The decision of financial institutions (banks and non-banking financial companies) is based on the credit score an individual or entity has and this is why the credit score is an important part of the personal loan eligibility criteria. What if the credit score is low or does not meet the required level of the score?
In scenarios where the individual has a lower credit score, there are certain options offered by the financial institutions (banks and non-banking financial companies). The options are as follows:
1. An individual can always apply for a lower amount of personal loan in case the criteria of credit score have not been met. This way the financial institutions (banks and non-banking financial companies) would not hesitate while sanctioning the loan amount.
2. A secured personal loan can be applied for by the individual or entity. With collateral, the risk of default would be mitigated for the financial institutions (banks and non-banking financial companies).

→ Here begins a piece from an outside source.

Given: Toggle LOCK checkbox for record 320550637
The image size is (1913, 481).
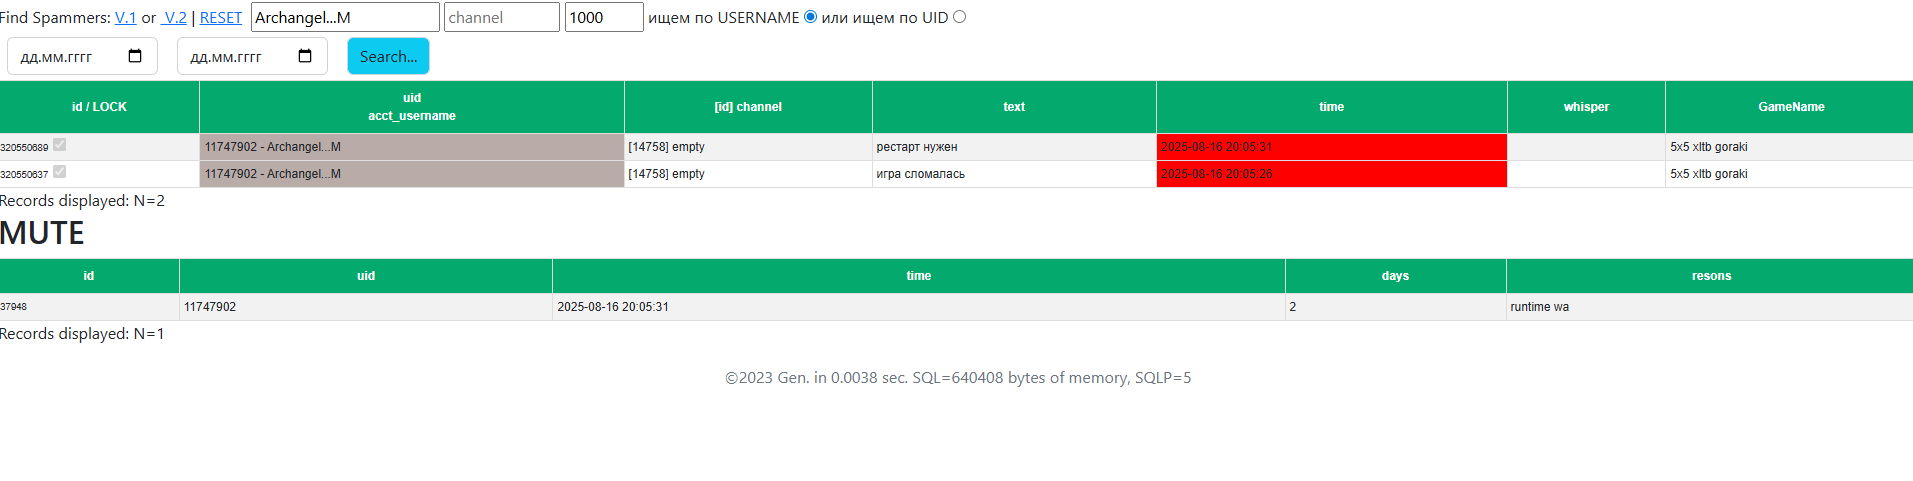Looking at the screenshot, I should [59, 172].
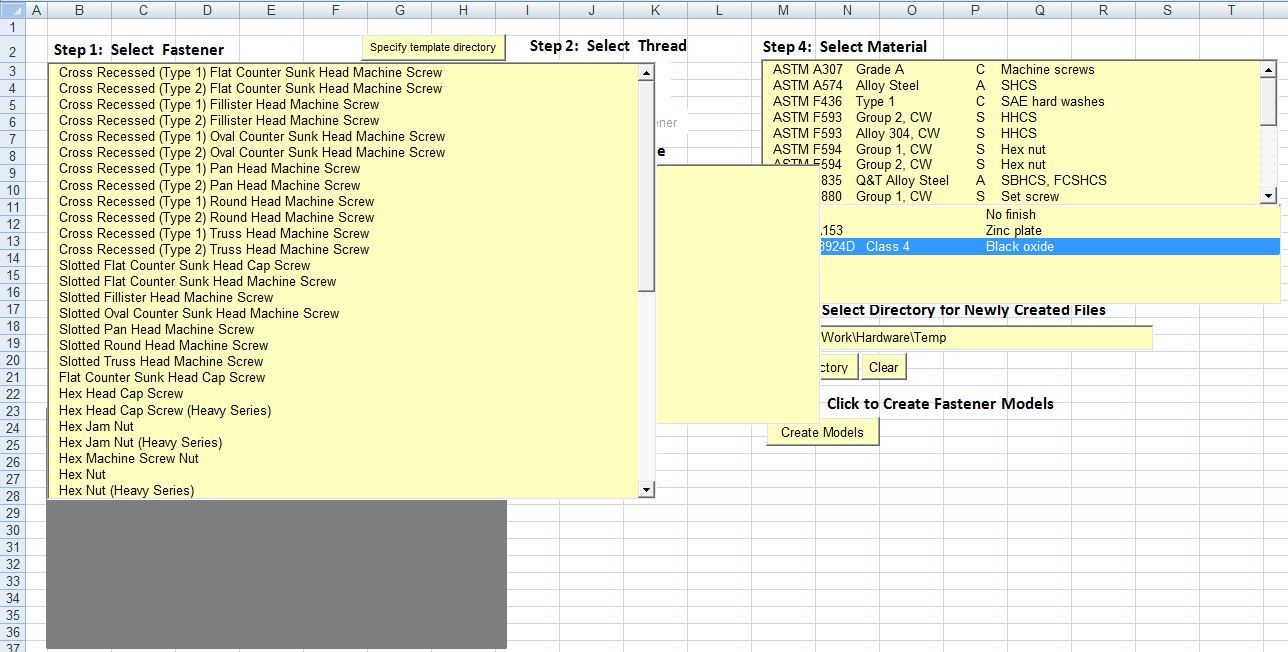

3. The most convenient option would be of adding a co-applicant or a guarantor, who would take responsibility on behalf of the individual or entity. Including a co-applicant would increase the possibility of getting a personal loan of the large amount with a low personal loan interest rate.
SBI personal loan policy is one of the policies with the most attractive terms and conditions. The personal loan interest rate charged on SBI personal loan is 10.50% per annum.
Credit score plays a pivotal role in getting a personal loan as well as after the personal loan has been granted. The credit score of an individual determines the loan amount as well as the personal loan interest rates that the financial institutions (banks and non-banking financial companies) would charge. The individual and entities should have in mind that the financial institutions won’t turn their backs on you but it is your duty and for your benefit that your credit score should be maintained and should improve from time to time.